### What you have to do
Put every line of the listing below into a JSON list of strings, one string per line. Leave out the blank lines.

### Dataset content
* start *
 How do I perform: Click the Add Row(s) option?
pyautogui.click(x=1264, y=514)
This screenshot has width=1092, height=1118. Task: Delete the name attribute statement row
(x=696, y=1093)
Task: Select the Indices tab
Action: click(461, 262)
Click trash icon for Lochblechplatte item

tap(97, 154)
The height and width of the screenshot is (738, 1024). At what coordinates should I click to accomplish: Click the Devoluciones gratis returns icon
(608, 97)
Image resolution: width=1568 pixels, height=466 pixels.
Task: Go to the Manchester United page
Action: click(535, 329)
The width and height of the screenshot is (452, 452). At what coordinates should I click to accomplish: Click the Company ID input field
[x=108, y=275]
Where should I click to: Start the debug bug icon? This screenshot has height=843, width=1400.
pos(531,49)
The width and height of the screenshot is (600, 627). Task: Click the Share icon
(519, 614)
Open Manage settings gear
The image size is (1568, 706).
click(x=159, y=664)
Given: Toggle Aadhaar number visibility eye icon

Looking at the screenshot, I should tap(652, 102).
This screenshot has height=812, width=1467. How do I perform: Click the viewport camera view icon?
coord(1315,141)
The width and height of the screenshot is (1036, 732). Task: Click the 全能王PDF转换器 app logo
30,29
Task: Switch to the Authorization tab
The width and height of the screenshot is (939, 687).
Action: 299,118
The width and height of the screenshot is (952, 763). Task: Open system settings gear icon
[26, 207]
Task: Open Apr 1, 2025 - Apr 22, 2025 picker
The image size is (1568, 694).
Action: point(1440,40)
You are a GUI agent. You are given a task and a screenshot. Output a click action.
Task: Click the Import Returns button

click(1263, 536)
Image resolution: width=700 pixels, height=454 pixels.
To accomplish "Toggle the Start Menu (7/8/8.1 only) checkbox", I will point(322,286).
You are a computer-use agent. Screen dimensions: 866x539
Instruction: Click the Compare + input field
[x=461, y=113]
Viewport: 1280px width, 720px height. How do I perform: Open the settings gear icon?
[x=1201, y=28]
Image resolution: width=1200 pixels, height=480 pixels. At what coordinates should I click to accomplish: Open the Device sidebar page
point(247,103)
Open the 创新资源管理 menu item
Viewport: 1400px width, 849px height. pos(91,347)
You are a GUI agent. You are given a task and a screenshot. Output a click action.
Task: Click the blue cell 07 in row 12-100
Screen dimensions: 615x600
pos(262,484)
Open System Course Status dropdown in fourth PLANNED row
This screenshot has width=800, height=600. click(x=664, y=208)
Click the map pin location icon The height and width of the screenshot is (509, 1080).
* end *
### Solution to the problem
[
  " How do I perform: Click the Add Row(s) option?",
  "pyautogui.click(x=1264, y=514)",
  "This screenshot has width=1092, height=1118. Task: Delete the name attribute statement row",
  "(x=696, y=1093)",
  "Task: Select the Indices tab",
  "Action: click(461, 262)",
  "Click trash icon for Lochblechplatte item",
  "tap(97, 154)",
  "The height and width of the screenshot is (738, 1024). At what coordinates should I click to accomplish: Click the Devoluciones gratis returns icon",
  "(608, 97)",
  "Image resolution: width=1568 pixels, height=466 pixels.",
  "Task: Go to the Manchester United page",
  "Action: click(535, 329)",
  "The width and height of the screenshot is (452, 452). At what coordinates should I click to accomplish: Click the Company ID input field",
  "[x=108, y=275]",
  "Where should I click to: Start the debug bug icon? This screenshot has height=843, width=1400.",
  "pos(531,49)",
  "The width and height of the screenshot is (600, 627). Task: Click the Share icon",
  "(519, 614)",
  "Open Manage settings gear",
  "The image size is (1568, 706).",
  "click(x=159, y=664)",
  "Given: Toggle Aadhaar number visibility eye icon",
  "Looking at the screenshot, I should tap(652, 102).",
  "This screenshot has height=812, width=1467. How do I perform: Click the viewport camera view icon?",
  "coord(1315,141)",
  "The width and height of the screenshot is (1036, 732). Task: Click the 全能王PDF转换器 app logo",
  "30,29",
  "Task: Switch to the Authorization tab",
  "The width and height of the screenshot is (939, 687).",
  "Action: 299,118",
  "The width and height of the screenshot is (952, 763). Task: Open system settings gear icon",
  "[26, 207]",
  "Task: Open Apr 1, 2025 - Apr 22, 2025 picker",
  "The image size is (1568, 694).",
  "Action: point(1440,40)",
  "You are a GUI agent. You are given a task and a screenshot. Output a click action.",
  "Task: Click the Import Returns button",
  "click(1263, 536)",
  "Image resolution: width=700 pixels, height=454 pixels.",
  "To accomplish \"Toggle the Start Menu (7/8/8.1 only) checkbox\", I will point(322,286).",
  "You are a computer-use agent. Screen dimensions: 866x539",
  "Instruction: Click the Compare + input field",
  "[x=461, y=113]",
  "Viewport: 1280px width, 720px height. How do I perform: Open the settings gear icon?",
  "[x=1201, y=28]",
  "Image resolution: width=1200 pixels, height=480 pixels. At what coordinates should I click to accomplish: Open the Device sidebar page",
  "point(247,103)",
  "Open the 创新资源管理 menu item",
  "Viewport: 1400px width, 849px height. pos(91,347)",
  "You are a GUI agent. You are given a task and a screenshot. Output a click action.",
  "Task: Click the blue cell 07 in row 12-100",
  "Screen dimensions: 615x600",
  "pos(262,484)",
  "Open System Course Status dropdown in fourth PLANNED row",
  "This screenshot has width=800, height=600. click(x=664, y=208)",
  "Click the map pin location icon The height and width of the screenshot is (509, 1080)."
]